Three Sisters is a musical written by Oscar Hammerstein II (lyrics and book) and Jerome Kern (music). It concerns the romantic lives of three sisters.

The musical was originally produced in London at the Theatre Royal, Drury Lane in 1934 and was not a success. It introduced the song "I Won't Dance", and also includes "Lonely Feet", "Hand in Hand", "Now I Have Springtime", and "My Beautiful Circus Girl".

==Plot==
At the beginning of World War I, in 1914, three sisters travel the English countryside with their widowed father Will Barbour, a traveling photographer who works at local fairs. The eldest daughter, Tiny, is engaged to Eustace, an earnest if slightly dull constable, although she is attracted to George, an adventurous carnival performer. Dorrie, the middle daughter, is ashamed of her itinerant upbringing and seeks to marry into the aristocracy and enter high society. The youngest daughter, Mary, falls for a gypsy performer. The men are sent to the Western Front in France to fight, while the women remain home.

==Productions==
The original production opened in London at the Theatre Royal, Drury Lane on April 19, 1934. It featured Victoria Hopper, Stanley Holloway, Adele Dixon, Esmond Knight, and Charlotte Greenwood. Reception was mixed, and the musical closed after two months. Kern and Hammerstein did not produce Three Sisters in the US, and it was Kern's last new show to appear in the West End.

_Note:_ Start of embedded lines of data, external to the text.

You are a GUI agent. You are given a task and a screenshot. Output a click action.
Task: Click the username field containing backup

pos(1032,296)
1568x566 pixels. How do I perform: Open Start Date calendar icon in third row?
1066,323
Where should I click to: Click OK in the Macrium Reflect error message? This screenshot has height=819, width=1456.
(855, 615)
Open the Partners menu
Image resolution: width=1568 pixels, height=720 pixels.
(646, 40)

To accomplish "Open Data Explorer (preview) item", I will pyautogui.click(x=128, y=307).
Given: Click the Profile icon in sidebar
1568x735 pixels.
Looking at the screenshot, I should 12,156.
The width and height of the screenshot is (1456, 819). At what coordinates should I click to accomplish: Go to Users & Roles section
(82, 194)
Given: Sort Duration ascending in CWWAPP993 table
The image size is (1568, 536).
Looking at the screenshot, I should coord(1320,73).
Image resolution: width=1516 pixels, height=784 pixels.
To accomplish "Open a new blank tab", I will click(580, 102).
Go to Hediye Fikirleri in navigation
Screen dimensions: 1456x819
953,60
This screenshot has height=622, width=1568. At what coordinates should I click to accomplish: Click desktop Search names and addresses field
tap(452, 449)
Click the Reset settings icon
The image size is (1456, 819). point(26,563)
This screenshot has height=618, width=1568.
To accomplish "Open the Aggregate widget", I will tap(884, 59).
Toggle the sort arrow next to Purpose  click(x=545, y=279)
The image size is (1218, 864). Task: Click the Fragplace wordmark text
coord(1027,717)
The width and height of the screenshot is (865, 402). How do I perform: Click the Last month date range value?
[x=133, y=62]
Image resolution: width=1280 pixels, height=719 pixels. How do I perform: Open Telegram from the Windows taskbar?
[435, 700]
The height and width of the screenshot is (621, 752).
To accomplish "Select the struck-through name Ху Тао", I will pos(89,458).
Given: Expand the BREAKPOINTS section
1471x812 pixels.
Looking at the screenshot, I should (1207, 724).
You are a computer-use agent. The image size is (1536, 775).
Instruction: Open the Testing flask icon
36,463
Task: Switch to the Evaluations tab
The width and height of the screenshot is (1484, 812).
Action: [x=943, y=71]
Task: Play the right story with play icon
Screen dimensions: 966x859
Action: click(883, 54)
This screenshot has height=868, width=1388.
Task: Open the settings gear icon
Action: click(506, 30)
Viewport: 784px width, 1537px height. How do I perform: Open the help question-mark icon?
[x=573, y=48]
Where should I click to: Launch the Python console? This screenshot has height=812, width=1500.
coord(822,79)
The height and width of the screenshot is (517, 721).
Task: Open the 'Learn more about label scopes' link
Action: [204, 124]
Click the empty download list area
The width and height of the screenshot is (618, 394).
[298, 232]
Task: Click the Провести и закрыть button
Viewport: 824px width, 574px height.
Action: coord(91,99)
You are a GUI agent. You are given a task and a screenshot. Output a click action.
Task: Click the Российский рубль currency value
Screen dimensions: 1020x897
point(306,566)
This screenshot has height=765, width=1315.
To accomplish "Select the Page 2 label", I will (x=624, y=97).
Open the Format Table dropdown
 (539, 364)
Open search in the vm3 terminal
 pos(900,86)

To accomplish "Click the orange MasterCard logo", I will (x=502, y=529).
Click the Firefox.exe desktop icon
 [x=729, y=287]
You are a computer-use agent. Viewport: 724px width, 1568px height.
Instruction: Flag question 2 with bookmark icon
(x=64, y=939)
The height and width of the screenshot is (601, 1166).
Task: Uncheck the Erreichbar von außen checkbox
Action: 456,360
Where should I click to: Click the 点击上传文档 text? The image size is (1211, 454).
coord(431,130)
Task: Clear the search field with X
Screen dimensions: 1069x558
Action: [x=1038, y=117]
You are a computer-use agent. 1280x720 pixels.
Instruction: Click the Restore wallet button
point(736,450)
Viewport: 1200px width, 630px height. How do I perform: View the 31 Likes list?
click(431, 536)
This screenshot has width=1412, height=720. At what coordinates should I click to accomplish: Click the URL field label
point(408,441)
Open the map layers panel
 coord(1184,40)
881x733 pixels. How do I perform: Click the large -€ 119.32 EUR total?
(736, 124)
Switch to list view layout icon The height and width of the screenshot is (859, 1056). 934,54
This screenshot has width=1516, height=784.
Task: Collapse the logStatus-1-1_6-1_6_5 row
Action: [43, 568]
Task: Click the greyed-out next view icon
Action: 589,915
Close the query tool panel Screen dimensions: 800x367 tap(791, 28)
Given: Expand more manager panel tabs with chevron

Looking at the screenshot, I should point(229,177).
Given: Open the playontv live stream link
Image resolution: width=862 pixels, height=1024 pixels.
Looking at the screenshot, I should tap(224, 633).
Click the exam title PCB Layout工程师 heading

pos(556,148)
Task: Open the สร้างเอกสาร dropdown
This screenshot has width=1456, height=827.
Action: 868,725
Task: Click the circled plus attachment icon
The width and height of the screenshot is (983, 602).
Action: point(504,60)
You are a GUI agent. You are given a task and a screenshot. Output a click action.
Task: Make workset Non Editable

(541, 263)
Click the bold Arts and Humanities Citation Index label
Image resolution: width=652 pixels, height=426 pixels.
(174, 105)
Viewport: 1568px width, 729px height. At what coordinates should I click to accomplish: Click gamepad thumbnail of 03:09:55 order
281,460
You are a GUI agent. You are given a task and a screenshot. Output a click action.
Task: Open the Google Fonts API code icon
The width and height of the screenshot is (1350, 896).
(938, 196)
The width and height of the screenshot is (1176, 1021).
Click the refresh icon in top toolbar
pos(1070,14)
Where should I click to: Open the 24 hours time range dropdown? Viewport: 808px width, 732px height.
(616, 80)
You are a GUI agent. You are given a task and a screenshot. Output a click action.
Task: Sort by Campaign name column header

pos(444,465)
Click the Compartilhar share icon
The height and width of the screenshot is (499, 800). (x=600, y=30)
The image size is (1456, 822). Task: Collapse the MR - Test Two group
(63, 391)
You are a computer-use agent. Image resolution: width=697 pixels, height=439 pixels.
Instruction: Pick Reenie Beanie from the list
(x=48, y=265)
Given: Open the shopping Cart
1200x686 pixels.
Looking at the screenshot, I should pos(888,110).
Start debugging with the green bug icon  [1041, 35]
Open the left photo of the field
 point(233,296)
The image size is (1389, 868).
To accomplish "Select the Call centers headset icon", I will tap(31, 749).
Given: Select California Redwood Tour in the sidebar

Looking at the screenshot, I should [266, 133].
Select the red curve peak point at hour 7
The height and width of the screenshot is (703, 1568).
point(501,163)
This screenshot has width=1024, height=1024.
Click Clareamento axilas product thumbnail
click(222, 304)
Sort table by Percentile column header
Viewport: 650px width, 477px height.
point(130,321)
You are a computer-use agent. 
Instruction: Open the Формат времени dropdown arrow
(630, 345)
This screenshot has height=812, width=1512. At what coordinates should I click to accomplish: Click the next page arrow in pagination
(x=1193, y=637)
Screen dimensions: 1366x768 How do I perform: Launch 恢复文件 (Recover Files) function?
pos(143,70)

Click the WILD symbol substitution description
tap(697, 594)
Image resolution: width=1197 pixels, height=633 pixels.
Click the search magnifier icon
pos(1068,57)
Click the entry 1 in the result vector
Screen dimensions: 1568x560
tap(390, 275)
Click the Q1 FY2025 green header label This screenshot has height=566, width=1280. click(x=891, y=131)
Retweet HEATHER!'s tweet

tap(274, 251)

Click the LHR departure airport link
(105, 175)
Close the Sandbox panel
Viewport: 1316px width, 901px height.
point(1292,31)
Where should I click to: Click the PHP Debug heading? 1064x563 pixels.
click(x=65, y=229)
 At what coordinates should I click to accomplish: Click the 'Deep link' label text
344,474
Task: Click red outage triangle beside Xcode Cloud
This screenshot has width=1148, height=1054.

Greg MacKellan presented a concert reading at the New Conservatory Theatre in San Francisco, California, in 1995. MacKellan used a grant from the National Endowment of the Arts in 2010 to reconstruct the script and score, as parts were missing. The following year, his company, 42nd Street Moon, presented the American debut of Three Sisters in San Francisco at the Eureka Theatre for a three-week run.

==Legacy==
Although this show was not considered a success and never made it to Broadway, the song "I Won't Dance" was later included in the film version of Roberta (1935). and became so popular in that context that it is almost always included in stage revivals and cast recordings of Roberta. The song "Lonely Feet" was sung by Irene Dunne in the 1934 film adaptation of the Jerome Kern-Oscar Hammerstein musical Sweet Adeline.